Latar belakang pertempuran Ambarawa adalah pihak Sekutu yang mempersenjatai NICA.
Untuk lebih jelasnya, yuk simak penjelasan berikut:
Pertempuran Ambarawa terjadi antara pasukan TKR bersama rakyat Indonesia dan pasukan Sekutu-lnggris. Pertempuran ini berlangsung pada tanggal 20 November 1945 sampai dengan 15 Desember 1945. Adapun latar belakang peristiwa ini bermula dari insiden di Magelang sesudah mendaratnya Brigade Artileri dari Divisi lndia ke-23 di Semarang pada tanggal 20 Oktober 1945, yaitu pihak Sekutu yang mempersenjatai NICA yang sudah jelas merupakan musuh kaum Republik.

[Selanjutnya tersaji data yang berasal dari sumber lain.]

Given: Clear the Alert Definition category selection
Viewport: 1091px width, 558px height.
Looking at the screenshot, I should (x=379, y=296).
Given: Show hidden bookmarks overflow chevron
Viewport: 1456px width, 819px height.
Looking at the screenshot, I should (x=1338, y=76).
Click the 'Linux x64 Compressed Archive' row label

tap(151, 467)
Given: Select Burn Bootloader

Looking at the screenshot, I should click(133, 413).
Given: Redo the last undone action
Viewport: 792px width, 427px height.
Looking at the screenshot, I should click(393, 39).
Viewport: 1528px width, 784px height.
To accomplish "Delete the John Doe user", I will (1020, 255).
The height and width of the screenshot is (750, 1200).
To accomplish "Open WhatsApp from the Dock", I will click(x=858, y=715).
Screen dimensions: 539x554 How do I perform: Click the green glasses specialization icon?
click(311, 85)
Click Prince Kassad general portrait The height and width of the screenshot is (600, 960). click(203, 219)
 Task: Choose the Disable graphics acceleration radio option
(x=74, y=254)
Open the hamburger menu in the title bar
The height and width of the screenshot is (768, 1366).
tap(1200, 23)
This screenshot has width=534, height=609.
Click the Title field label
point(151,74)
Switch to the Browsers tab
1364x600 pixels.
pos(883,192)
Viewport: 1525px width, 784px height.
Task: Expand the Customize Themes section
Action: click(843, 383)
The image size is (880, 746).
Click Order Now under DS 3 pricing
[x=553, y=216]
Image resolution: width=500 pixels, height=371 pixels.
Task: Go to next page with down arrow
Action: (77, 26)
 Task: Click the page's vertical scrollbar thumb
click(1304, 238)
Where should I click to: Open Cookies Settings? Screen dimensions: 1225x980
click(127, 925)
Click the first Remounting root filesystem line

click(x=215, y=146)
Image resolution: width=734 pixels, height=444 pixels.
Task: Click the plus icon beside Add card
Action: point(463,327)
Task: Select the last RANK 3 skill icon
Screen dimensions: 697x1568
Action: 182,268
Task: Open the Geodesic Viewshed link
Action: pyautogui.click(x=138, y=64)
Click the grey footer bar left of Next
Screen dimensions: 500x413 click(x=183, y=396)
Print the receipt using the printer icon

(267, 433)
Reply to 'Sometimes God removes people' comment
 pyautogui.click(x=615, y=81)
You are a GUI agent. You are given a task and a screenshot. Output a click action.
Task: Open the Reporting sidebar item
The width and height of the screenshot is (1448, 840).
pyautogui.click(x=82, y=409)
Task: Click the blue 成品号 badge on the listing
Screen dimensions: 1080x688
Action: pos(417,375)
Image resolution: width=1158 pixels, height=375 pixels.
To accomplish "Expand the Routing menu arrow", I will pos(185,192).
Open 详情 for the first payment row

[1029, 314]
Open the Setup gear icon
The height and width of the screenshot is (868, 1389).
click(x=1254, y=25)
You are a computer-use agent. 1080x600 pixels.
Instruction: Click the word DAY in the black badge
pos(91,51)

Pada tanggal 26 Oktober 1945 terjadi pertempuran antara pasukan TKR dan pasukan gabungan Sekutu-lnggris serta NICA. lnsiden berhenti setelah Presiden Sukarno dan Brigadir Jenderal Bethell datang ke Magelang pada tanggal 2 November 1945. Selanjutnya, diadakan perundingan gencatan senjata dan memperoleh kata sepakat yang dituangkan dalam 12 pasal.
Ternyata, pihak Sekutu mengingkari janjinya. Pada tanggal 20 November 1945, terdengar berita bahwa di Ambarawa telah pecah perang antara pihak Sekutu dan TKR di bawah pimpinan Mayor Sumarto. Tentara Sekutu yang ada di Magelang pada tanggal 21 November 1945 secara diam-diam mulai ditarik mundur untuk menuju Ambarawa. Sembari gerak mundur ke Ambarawa, tentara Sekutu terus melakukan teror terhadap penduduk. Oleh karena itu, pihak TKR melakukan pengejaran.
Sampai di Pingit, Sekutu masih melakukan teror dan perusakan, sehingga banyak korban jatuh dari kalangan rakyat. Pasukan TKR di bawah pimpinan Mayor Imam Adrogi terus melakukan pengejaran dan menekan Sekutu. Menyusul kemudian pasukan TKR di bawah pimpihan Mayor Suharto, pasukan Mayor Sarjono, dan Batalion Sugeng. Pasukan Sekutu akhirnya terdesak dan meninggalkan Pingit.